++++ DATA PROVIDED
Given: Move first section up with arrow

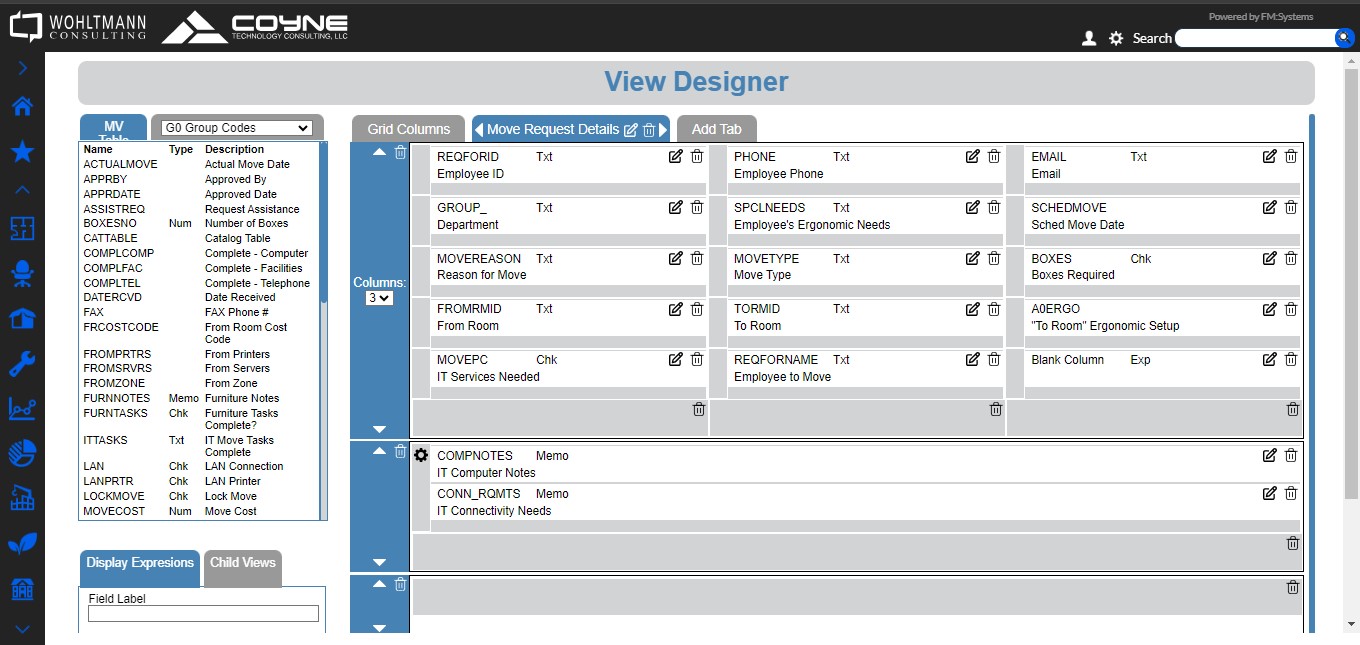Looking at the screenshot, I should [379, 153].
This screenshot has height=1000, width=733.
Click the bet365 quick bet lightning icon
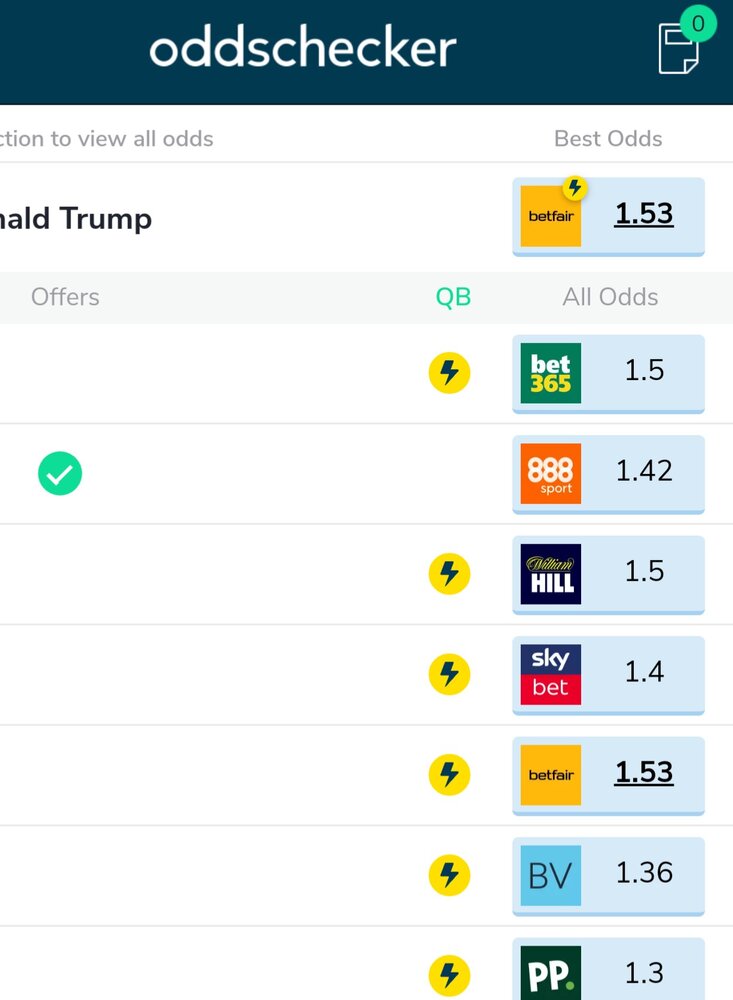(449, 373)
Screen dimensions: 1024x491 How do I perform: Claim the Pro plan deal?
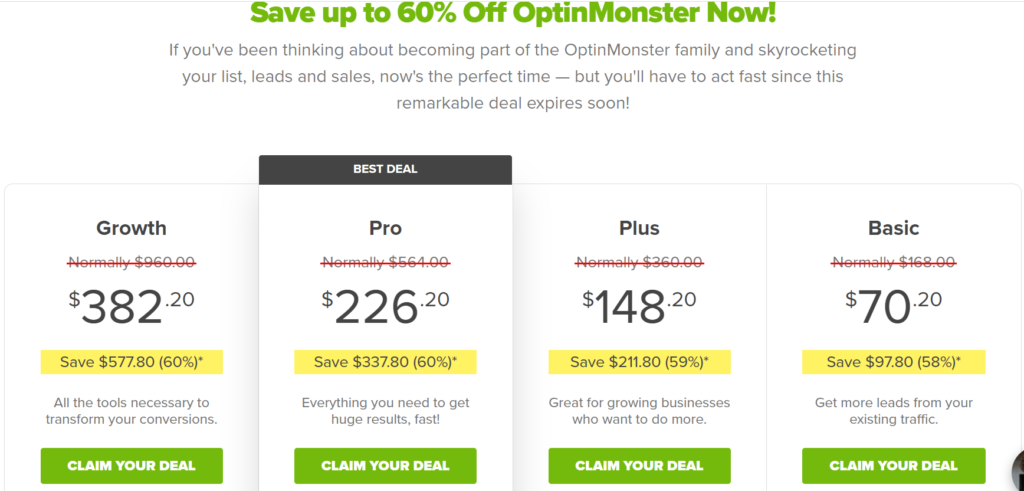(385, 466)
++++++++
● **TASK ITEM**:
Leave out every picture and copy the rest of the records exactly.

● **RESPONSE BOX**:
Given: Move first section up with arrow

Looking at the screenshot, I should [379, 153].
This screenshot has height=1000, width=733.
Click the bet365 quick bet lightning icon
(449, 373)
Screen dimensions: 1024x491 How do I perform: Claim the Pro plan deal?
(385, 466)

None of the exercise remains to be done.